**** 抽出した記録

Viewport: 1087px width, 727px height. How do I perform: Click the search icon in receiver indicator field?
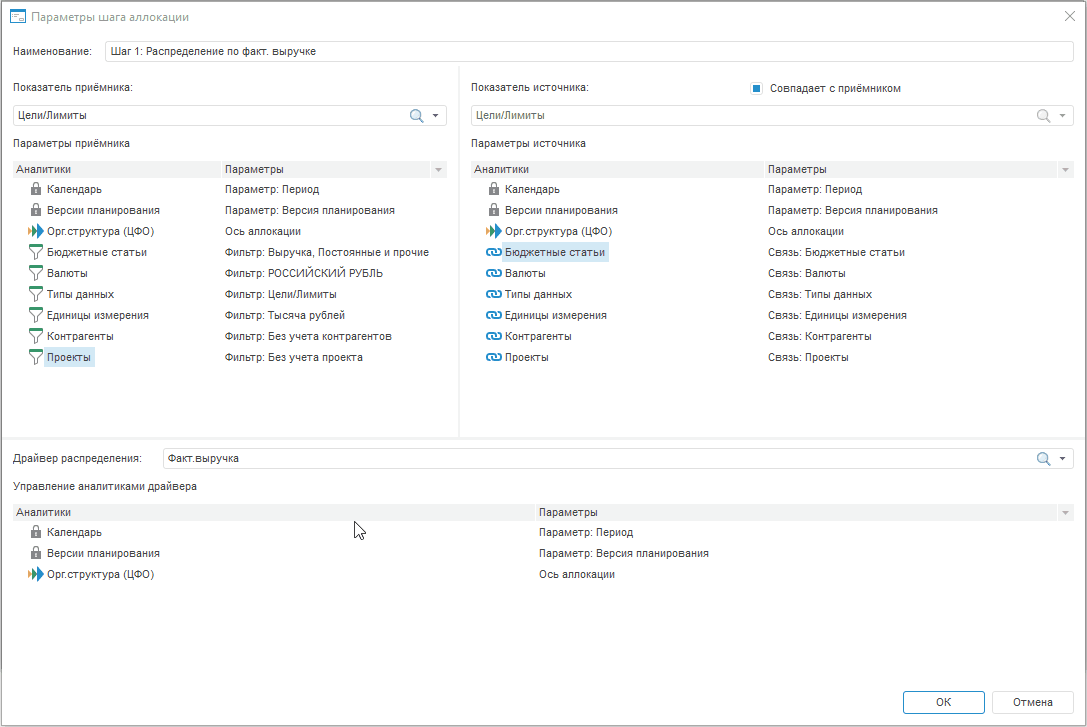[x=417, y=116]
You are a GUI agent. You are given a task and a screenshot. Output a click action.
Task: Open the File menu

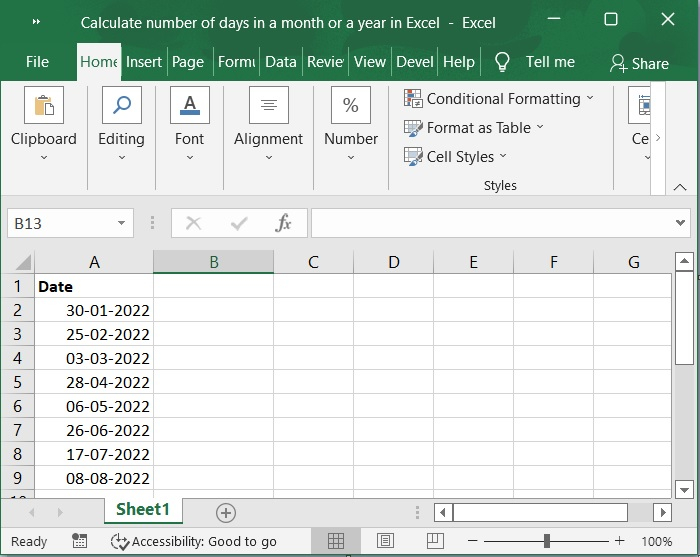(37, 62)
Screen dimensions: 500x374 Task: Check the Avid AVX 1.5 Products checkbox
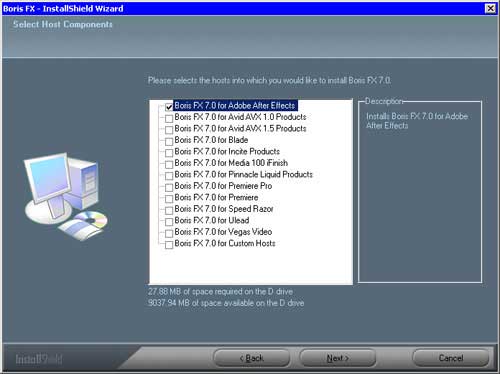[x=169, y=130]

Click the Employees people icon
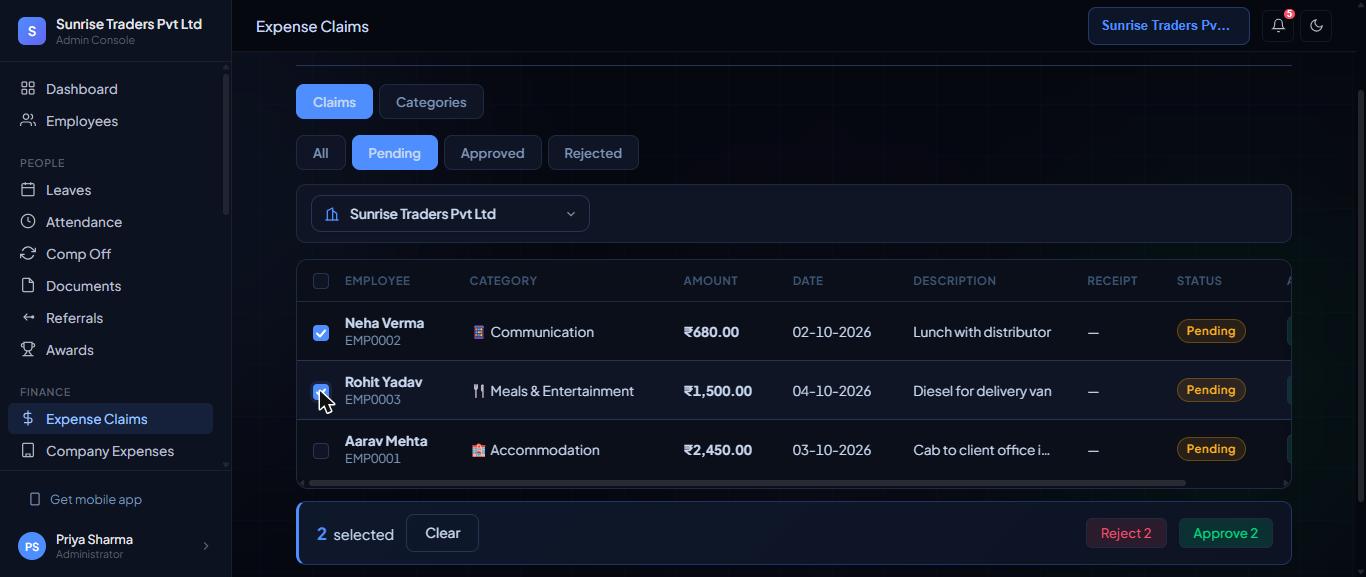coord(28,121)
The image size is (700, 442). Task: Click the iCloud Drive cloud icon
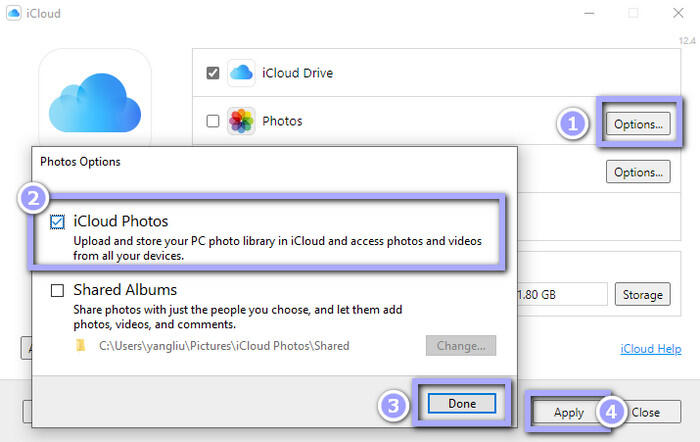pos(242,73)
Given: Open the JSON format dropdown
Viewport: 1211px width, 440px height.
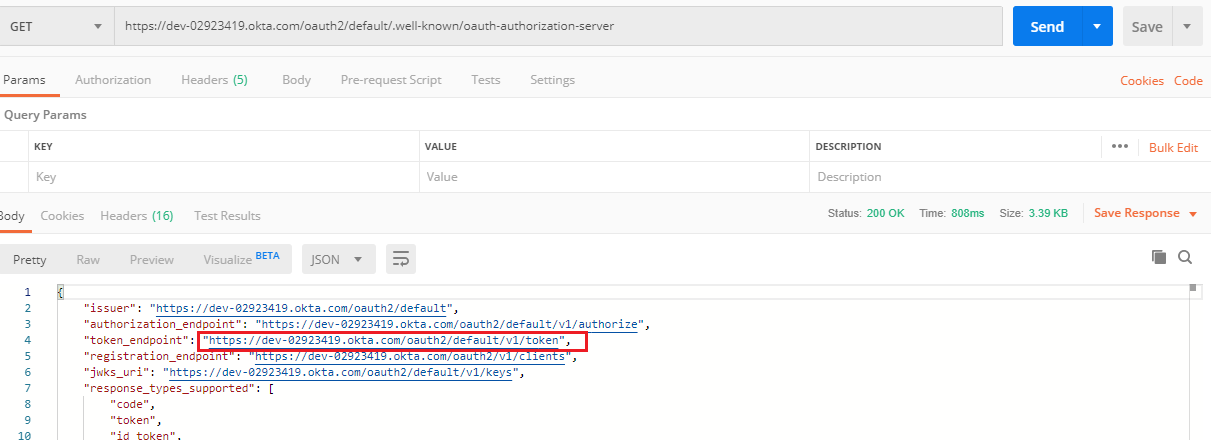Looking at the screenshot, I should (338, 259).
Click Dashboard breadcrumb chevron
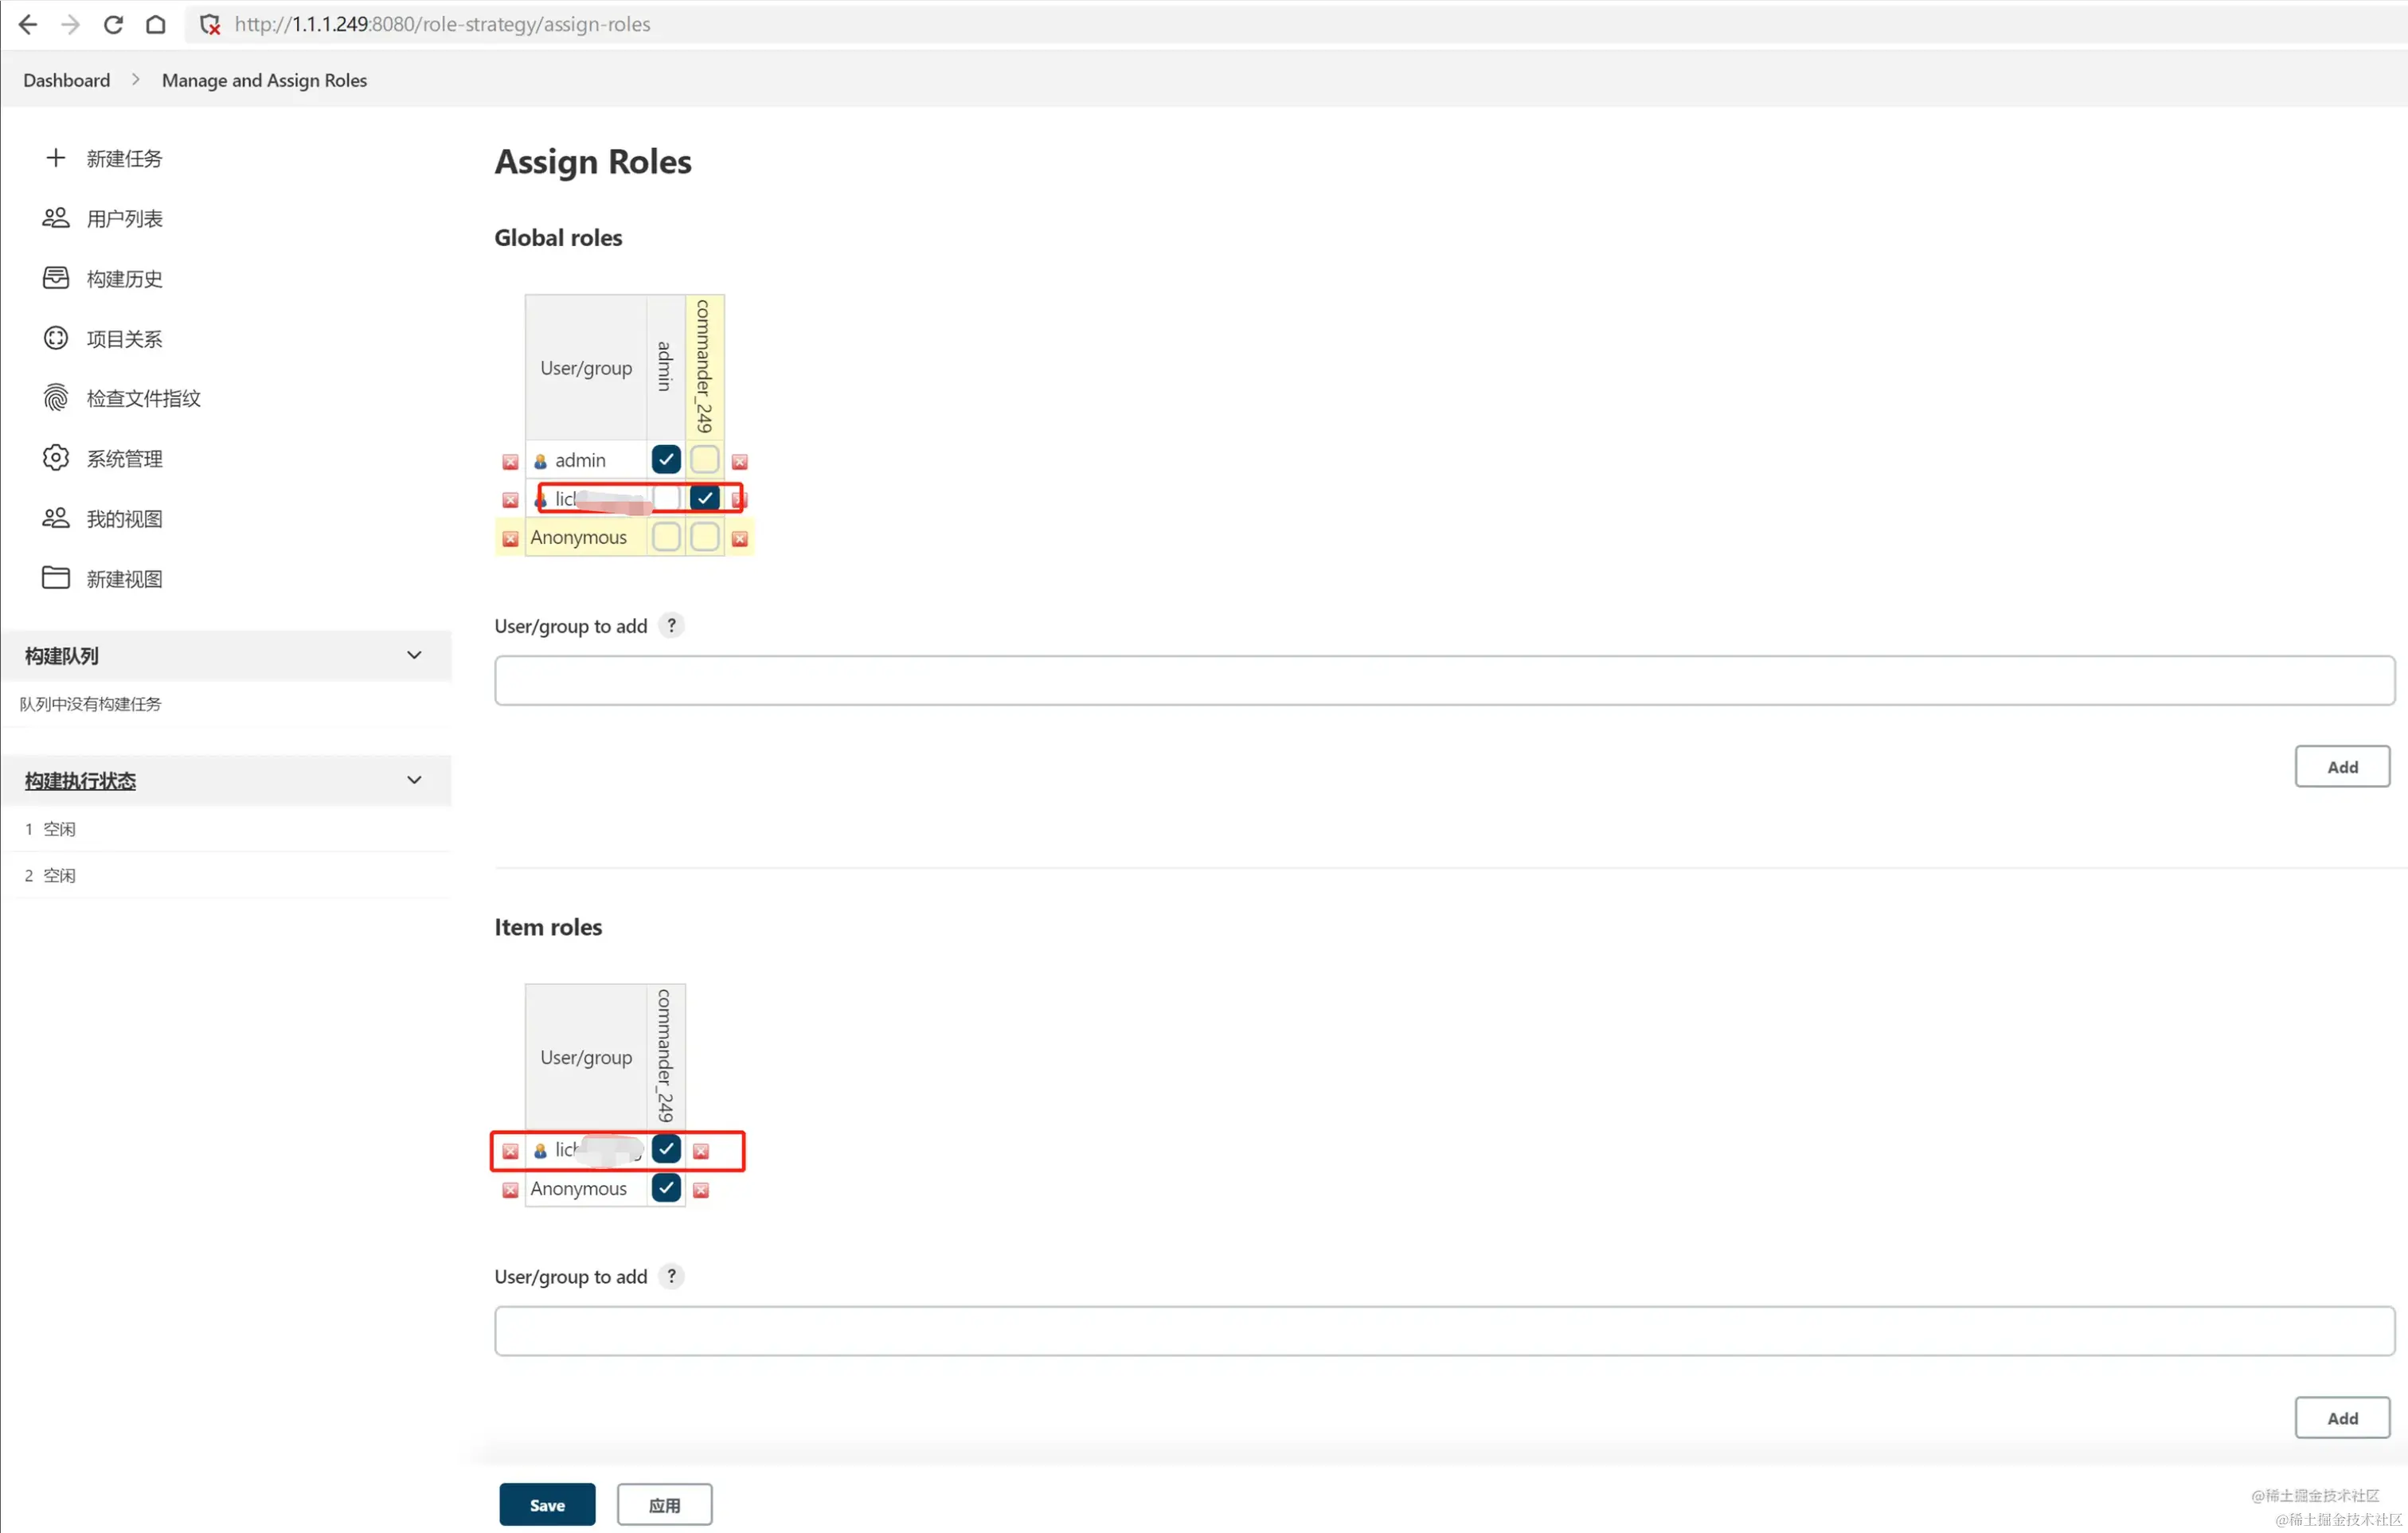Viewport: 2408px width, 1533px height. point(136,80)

********

# 課題のねらい:
上の記録を、「dropdown」を「drop-down list」に置き換えて全行書き直してください。ほかは一切変えず、画像は答えから省いてください。

# 作業の結果:
Viewport: 1087px width, 727px height. How do I perform: Click the search icon in receiver indicator field?
[x=417, y=116]
You are a GUI agent. You are given a task and a screenshot. Output a click action.
Task: Open the File menu

(37, 62)
Screen dimensions: 500x374 Task: Check the Avid AVX 1.5 Products checkbox
[x=169, y=130]

Click the Employees people icon
coord(28,121)
The image size is (700, 442). Task: Click the iCloud Drive cloud icon
pos(242,73)
Given: Open the JSON format drop-down list
Viewport: 1211px width, 440px height.
Looking at the screenshot, I should (338, 259).
Click Dashboard breadcrumb chevron
Viewport: 2408px width, 1533px height. point(136,80)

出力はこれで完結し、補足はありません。